Rod Stephens wrote:
> Hello Karl,
> I've watched the back and forth discussion re: copyrights with much 
> interest for a personal reason.  During my personal time, I've been 
> remastering to CD recordings from 1/4" master tapes that were made from 
> 1951 to 1955 at small western college that I attended.  In fact, I was a 
> member of the choral ensemble that was the subject of the recordings, so 
> I guess that would make me one of the artists.  Also, the tapes were 
> recorded by a local engineer/dairyman (his hobby), and then, used to 
> make two commercial releases by Columbia Masterworks.  There are about 
> three more LPs that were released on Columbia's minor labels (Harmony, 
> Epic, etc.).  However, the masters have remained in the possession of 
> the succeeding conductors of the choir, and only recently were given to 
> me for remastering.  I have sold a small number of the CDs to choir 
> alumni (also, the "artists") who requested them, the cost of which, used 
> to cover my minor costs, and the balance sent to the current college 
> choir fund (a charitable donation).  The main thrust of this remastering 
> is to be part of an archive at the college which we alums are trying to 
> set up, so that there will be a history for the ongoing ensemble 
> carrying on the tradition, and others that can take pride in the 
> achievements that have been carried on at the school.
> So far, the current director of the ensemble, one of the school of music 
> professors, says that my remasterings are much better than the Columbia 
> LPs, but I credit that to the digital tools that I use today that 
> weren't available to the Columbia engineers.  Anyway, I feel that these 
> are substantially improved recordings and changed in the process.
> I guess I'm asking what the potential sale of these new renditions to 
> the public could trigger?  Or, is just the private sale to alums legal?  
> We wish to generate revenue to help set up the archive.  Again, 
> remember, the masters were produced by our own engineer and returned I 
> would guess after submastering to LP (the director who conducted and 
> took the masters has passed on, so I don't have any direct knowledge of 
> the process).  I'm pretty sure that these are the original masters due 
> to the writing and EQ settings on the tape boxes, and the manual splices 
> and manual editing.
> I'd appreciate any input on what I feel is a unique situation.

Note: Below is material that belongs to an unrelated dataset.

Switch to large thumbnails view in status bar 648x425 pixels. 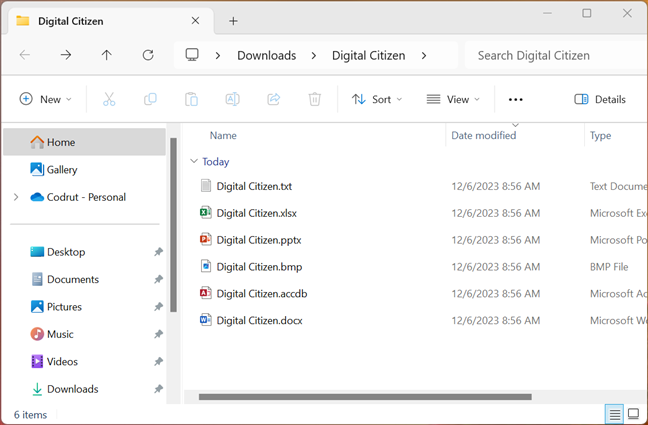click(x=633, y=414)
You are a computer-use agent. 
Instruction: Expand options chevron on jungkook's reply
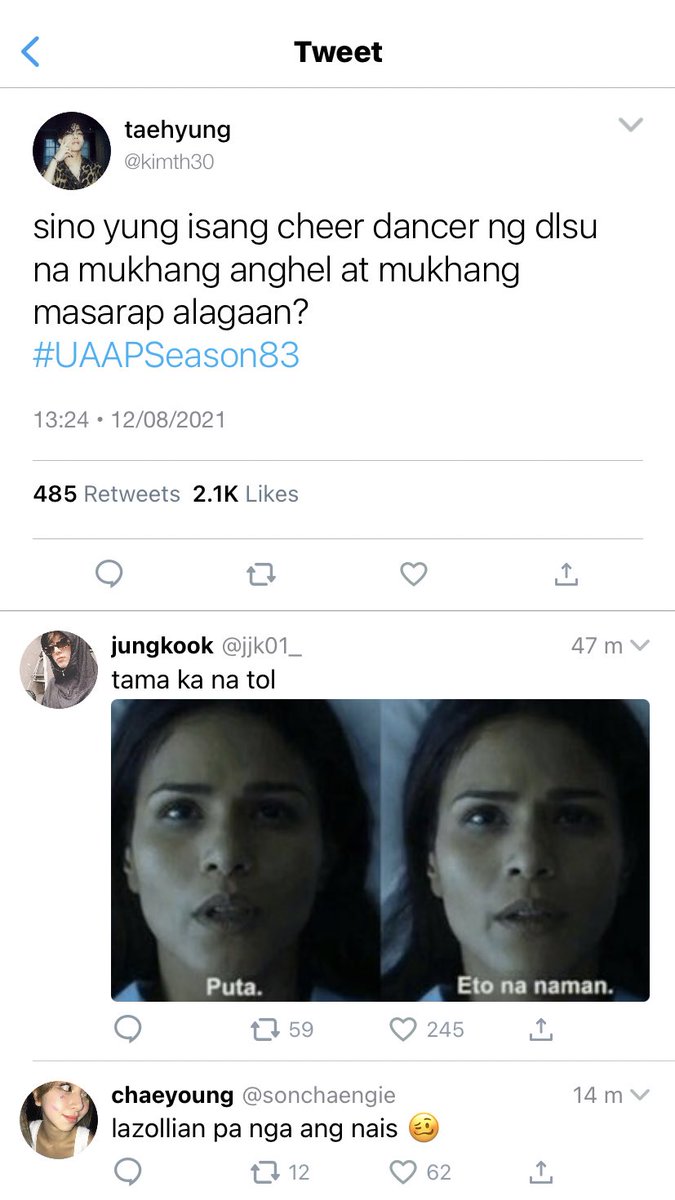(639, 646)
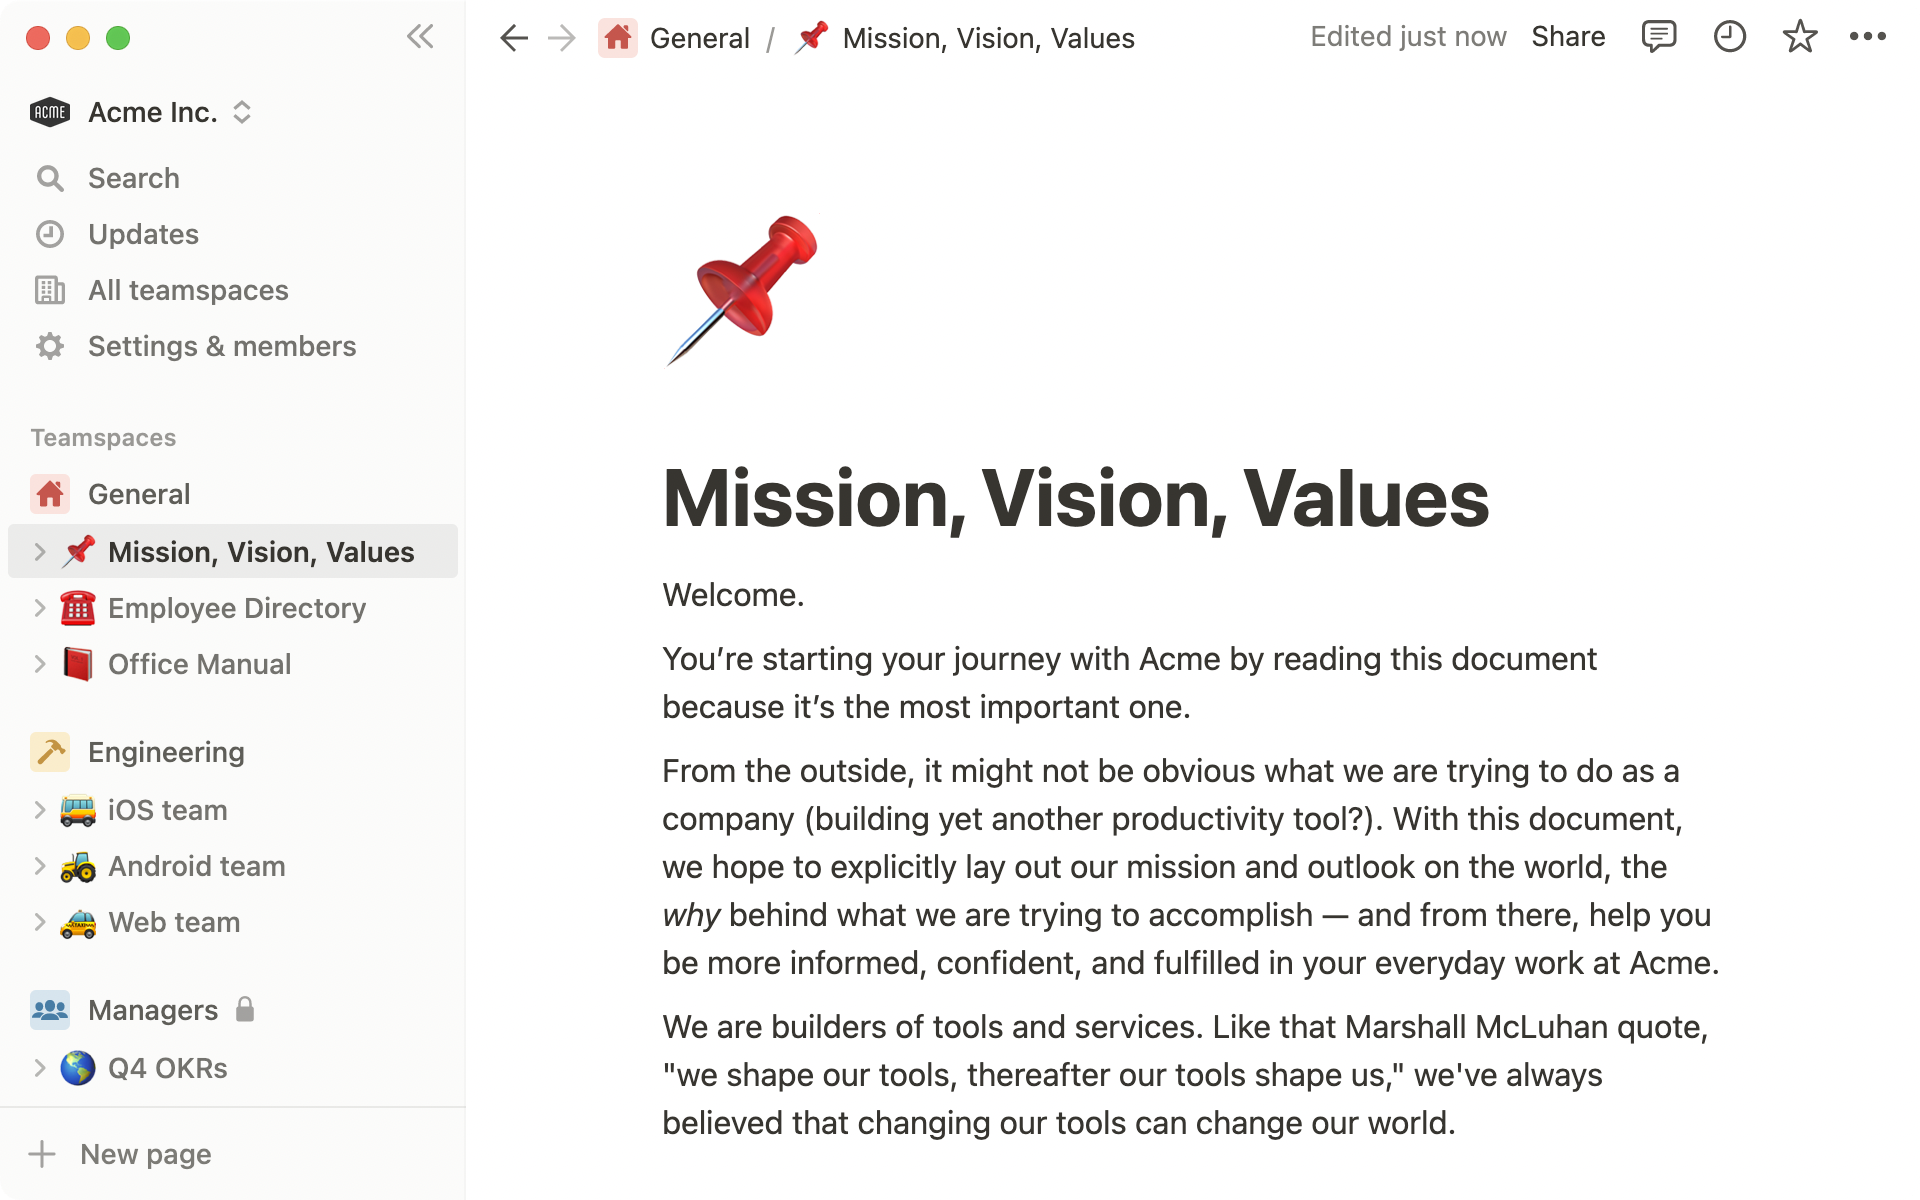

As always, it is necessary to note that I am not an attorney. The 
following is from my reading and a few discussions with attorneys.

It is essential to find out what agreement was signed with Columbia for 
the commercial releases. In all likelihood, it is limited to the titles 
they published, but it could have an exclusivity clause which goes farther.

Someone in the school's legal office should contact someone at CBS after 
reviewing the agreement. Under the circumstances, it is likely that CBS 
would waive any rights the agreement might have given them. It is even 
possible, though quite unlikely, that they would like to publish one or 
more of your transfers.

The essential point is that the college presumably had all rights 
initially unless there was a soloist under contract, in which case that 
agreement would also have to be checked. Some rights were granted to 
Columbia for publication; they are what probably need to be waived.